Pixel coordinate grounding data
*** Begin section ***

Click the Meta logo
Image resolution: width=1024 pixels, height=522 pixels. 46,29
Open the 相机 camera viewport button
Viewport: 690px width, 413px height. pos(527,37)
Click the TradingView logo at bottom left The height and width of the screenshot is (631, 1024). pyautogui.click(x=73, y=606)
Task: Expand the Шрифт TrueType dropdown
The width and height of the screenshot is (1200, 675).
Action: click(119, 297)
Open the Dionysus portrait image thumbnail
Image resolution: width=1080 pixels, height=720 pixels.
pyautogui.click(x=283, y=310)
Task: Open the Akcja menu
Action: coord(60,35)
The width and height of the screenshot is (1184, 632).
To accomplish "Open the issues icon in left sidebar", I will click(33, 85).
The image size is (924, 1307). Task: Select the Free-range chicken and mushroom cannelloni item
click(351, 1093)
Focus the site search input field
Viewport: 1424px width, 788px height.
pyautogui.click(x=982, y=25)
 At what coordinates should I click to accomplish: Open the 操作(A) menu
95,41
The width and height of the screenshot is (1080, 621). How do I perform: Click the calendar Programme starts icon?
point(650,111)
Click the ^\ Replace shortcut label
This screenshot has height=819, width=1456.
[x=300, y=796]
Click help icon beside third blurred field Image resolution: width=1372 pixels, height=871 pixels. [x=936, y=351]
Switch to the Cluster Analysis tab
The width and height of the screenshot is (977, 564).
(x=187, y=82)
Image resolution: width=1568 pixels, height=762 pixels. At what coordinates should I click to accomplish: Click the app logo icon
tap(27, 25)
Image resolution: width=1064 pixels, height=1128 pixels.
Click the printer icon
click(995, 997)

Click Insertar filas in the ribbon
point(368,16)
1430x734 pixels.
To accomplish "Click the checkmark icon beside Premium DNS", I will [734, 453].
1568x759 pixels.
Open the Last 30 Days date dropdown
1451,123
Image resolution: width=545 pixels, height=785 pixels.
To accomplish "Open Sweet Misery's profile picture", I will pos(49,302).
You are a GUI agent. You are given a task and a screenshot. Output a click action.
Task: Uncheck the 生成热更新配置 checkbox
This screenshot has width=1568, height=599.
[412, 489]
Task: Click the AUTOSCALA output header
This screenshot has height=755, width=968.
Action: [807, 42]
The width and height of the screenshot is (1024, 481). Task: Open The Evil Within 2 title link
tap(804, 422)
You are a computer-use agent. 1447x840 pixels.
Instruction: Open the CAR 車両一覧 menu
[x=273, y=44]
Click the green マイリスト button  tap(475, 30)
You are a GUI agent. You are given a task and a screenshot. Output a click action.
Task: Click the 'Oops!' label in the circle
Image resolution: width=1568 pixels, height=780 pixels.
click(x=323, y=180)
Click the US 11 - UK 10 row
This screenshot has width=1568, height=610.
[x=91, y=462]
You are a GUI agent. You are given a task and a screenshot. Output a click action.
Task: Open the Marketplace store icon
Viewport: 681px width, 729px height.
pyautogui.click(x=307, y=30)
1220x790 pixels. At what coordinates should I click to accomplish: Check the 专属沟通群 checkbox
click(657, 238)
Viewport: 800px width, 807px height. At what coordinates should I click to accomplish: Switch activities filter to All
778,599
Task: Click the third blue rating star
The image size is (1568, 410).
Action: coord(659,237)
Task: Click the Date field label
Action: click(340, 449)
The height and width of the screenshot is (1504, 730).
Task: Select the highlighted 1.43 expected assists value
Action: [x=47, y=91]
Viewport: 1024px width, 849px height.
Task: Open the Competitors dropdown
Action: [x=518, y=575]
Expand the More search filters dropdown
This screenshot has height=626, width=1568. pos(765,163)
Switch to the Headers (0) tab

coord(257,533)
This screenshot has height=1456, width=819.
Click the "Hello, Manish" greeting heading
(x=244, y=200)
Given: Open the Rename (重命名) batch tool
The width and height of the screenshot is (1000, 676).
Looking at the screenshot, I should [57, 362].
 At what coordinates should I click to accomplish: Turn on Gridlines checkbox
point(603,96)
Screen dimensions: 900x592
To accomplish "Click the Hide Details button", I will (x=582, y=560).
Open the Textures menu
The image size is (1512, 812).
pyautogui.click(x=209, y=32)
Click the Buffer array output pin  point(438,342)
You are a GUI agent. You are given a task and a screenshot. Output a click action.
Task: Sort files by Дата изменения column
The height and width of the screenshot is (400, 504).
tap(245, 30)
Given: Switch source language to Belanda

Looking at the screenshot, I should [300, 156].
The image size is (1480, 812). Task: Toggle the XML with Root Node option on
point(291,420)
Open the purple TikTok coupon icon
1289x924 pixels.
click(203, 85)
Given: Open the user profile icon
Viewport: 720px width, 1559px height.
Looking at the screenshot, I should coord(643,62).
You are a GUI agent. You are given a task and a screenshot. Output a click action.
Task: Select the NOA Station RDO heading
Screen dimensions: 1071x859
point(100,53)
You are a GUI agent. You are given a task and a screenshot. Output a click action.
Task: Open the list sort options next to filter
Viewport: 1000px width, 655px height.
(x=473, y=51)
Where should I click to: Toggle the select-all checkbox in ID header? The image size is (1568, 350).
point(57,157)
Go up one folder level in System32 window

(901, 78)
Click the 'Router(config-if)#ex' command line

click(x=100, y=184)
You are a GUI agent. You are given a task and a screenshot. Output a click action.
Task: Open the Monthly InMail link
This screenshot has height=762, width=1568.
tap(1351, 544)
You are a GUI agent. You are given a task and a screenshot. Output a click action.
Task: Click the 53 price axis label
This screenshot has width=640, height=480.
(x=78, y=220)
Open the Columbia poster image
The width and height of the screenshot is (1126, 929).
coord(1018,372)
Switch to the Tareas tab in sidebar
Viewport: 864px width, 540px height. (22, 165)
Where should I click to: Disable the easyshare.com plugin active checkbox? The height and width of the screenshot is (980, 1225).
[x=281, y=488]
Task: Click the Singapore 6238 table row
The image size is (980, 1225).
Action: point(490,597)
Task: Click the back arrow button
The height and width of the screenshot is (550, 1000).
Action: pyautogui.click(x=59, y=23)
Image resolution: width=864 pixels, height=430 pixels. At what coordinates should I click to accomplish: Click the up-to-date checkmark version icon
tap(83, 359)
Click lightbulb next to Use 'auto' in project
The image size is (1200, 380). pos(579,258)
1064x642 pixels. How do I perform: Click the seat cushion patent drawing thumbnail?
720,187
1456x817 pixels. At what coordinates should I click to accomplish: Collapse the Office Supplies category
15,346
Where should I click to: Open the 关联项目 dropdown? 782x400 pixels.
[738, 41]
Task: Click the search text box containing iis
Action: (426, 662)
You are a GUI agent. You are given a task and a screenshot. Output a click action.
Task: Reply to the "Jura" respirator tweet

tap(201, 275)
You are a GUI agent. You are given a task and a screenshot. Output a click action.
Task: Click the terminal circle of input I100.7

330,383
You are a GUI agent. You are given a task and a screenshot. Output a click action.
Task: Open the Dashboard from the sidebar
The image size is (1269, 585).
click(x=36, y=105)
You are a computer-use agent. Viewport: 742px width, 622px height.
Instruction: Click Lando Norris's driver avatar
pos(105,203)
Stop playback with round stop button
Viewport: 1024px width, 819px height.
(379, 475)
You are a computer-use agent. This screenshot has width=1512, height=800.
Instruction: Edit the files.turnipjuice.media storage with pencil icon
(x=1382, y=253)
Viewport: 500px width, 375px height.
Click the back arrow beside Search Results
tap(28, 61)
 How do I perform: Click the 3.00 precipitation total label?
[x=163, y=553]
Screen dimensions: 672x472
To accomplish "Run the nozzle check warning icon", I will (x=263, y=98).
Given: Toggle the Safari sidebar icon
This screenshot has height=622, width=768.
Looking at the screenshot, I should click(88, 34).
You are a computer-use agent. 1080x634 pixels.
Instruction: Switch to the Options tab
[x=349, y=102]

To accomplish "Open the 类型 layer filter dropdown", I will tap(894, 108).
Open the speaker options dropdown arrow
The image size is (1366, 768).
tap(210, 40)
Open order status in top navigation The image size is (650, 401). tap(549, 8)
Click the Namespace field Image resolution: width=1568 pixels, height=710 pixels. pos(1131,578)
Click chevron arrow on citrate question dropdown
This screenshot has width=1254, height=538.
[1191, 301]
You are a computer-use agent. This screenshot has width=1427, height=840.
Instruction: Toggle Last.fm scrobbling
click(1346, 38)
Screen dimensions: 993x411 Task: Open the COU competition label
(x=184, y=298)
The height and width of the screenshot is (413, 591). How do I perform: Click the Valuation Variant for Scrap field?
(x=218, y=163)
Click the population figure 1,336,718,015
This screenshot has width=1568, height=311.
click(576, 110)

*** End section ***

WHAT THIS TASK INVOLVES -> Emit an exact copy of the lines spanning the start of the records to the line containing "Task: Expand the Шрифт TrueType dropdown", inclusive, and no other output.

EXERCISE RESPONSE ->
Click the Meta logo
Image resolution: width=1024 pixels, height=522 pixels. 46,29
Open the 相机 camera viewport button
Viewport: 690px width, 413px height. pos(527,37)
Click the TradingView logo at bottom left The height and width of the screenshot is (631, 1024). pyautogui.click(x=73, y=606)
Task: Expand the Шрифт TrueType dropdown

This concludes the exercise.